> [WHAT IS NEEDED]:
Copy every line of the entries that includes the word "dimensions".

[Extracted records]
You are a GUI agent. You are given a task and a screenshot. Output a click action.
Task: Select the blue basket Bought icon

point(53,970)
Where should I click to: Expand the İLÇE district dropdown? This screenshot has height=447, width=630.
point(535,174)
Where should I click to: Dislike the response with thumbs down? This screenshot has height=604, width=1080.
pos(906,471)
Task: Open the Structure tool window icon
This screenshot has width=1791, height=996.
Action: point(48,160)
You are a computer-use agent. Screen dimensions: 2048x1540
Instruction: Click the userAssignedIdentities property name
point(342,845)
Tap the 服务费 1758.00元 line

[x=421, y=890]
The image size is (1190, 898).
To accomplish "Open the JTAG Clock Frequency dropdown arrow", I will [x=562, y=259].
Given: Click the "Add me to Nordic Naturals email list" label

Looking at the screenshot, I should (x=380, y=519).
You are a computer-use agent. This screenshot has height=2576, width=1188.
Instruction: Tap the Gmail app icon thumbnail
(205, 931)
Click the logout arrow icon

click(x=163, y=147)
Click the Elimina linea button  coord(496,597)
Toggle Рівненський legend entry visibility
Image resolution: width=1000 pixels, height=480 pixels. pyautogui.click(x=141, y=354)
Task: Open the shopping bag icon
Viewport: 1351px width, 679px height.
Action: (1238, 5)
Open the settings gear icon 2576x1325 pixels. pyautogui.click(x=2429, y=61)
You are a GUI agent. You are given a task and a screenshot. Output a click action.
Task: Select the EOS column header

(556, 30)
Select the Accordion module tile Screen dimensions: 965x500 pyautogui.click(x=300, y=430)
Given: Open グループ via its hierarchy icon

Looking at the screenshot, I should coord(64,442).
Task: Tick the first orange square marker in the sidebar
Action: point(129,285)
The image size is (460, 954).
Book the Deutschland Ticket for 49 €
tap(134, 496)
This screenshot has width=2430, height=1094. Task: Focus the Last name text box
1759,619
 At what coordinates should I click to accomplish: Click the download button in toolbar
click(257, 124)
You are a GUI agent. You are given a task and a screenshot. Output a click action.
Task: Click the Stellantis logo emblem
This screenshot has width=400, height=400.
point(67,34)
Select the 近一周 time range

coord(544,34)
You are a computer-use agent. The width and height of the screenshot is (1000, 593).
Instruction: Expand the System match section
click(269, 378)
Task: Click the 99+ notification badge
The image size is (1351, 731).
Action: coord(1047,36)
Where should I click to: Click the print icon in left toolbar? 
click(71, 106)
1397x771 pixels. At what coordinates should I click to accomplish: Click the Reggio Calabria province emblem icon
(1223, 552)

> [REPLY TO THE TASK]:
You are a computer-use agent. Screen dimensions: 2048x1540
Select the Accordion module tile Screen dimensions: 965x500 pyautogui.click(x=300, y=430)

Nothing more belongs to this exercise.